This intricate diorama of historic Front Street is part of a large display of Georgetown’s history located in the Rice Museum.
Georgetown, named after England’s Prince George (who later became King George II), was founded by Elisha Screven in 1729. To encourage people to move to the area, Screven designed a four-by-eight grid of streets which developed into what is now called the historic district. This original section of Georgetown is listed on the National Register of Historic Places because many buildings from the past still stand on its wide, oak-lined streets.
Before Georgetown was founded, area residents depended heavily on the forest and fur trade with the Winyah Indians. In 1732 the town became an official port, but sadly by then most of the Indian settlements were wiped out by war, disease, or enslavement. However, the loss of the fur trade industry did not slow Georgetown’s evolving economy.

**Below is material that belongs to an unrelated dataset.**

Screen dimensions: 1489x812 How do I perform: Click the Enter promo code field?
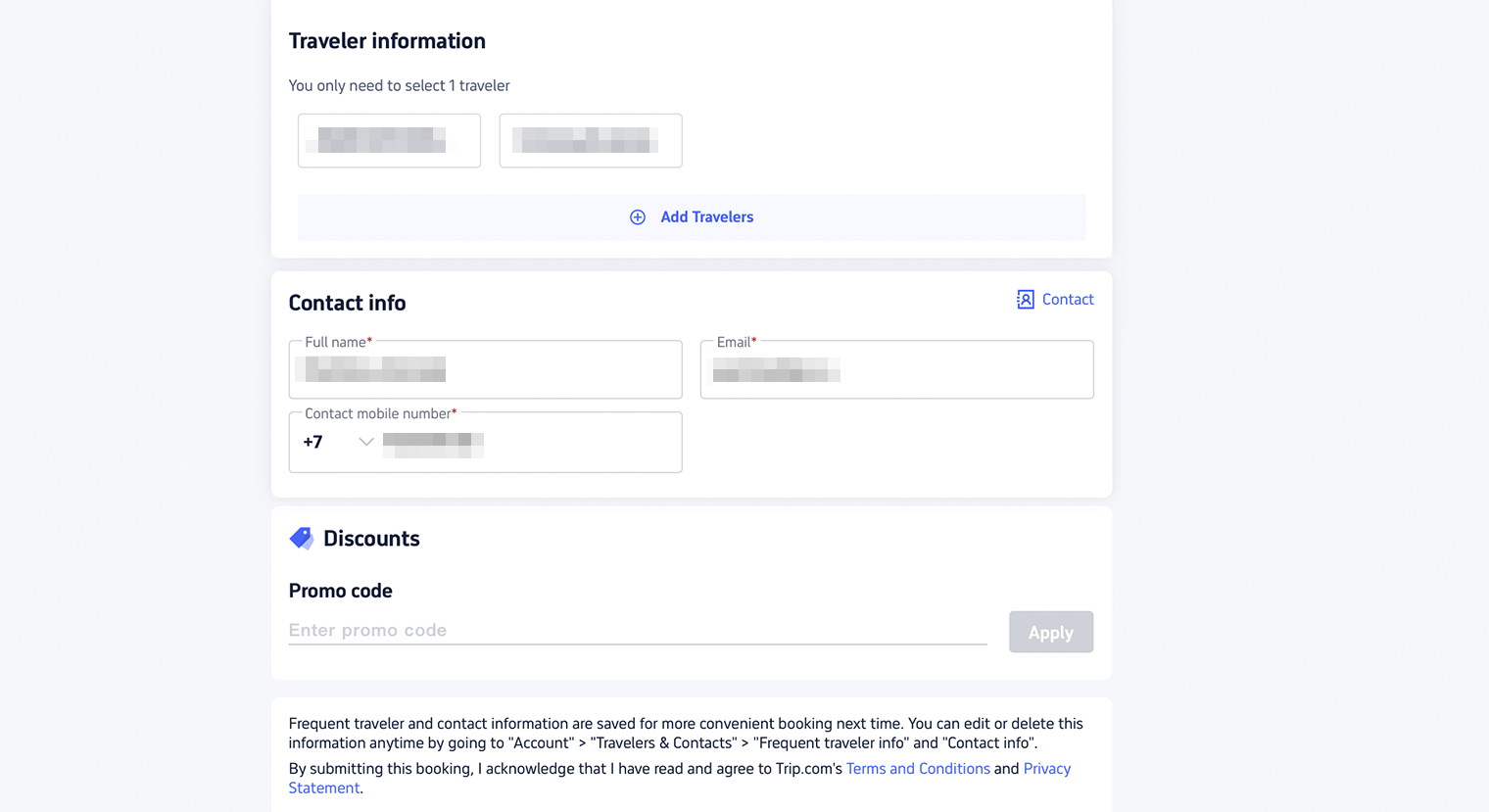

When the War of Austrian Succession broke out in 1740, England’s indigo supply from the West Indies was cut off. South Carolinians clamored to fill the void by cultivating indigo themselves. It became the main cash crop for Georgetown, marking the beginning of an era when indigo reigned supreme. The town would ride this wave of prosperity for over 30 years.
However, when the American Revolution began in 1775, the British stopped purchasing indigo from the United States, and the demand for American indigo disappeared. Luckily for Georgetown, the invention of the rice mill in 1787 made the next step an obvious one for planters.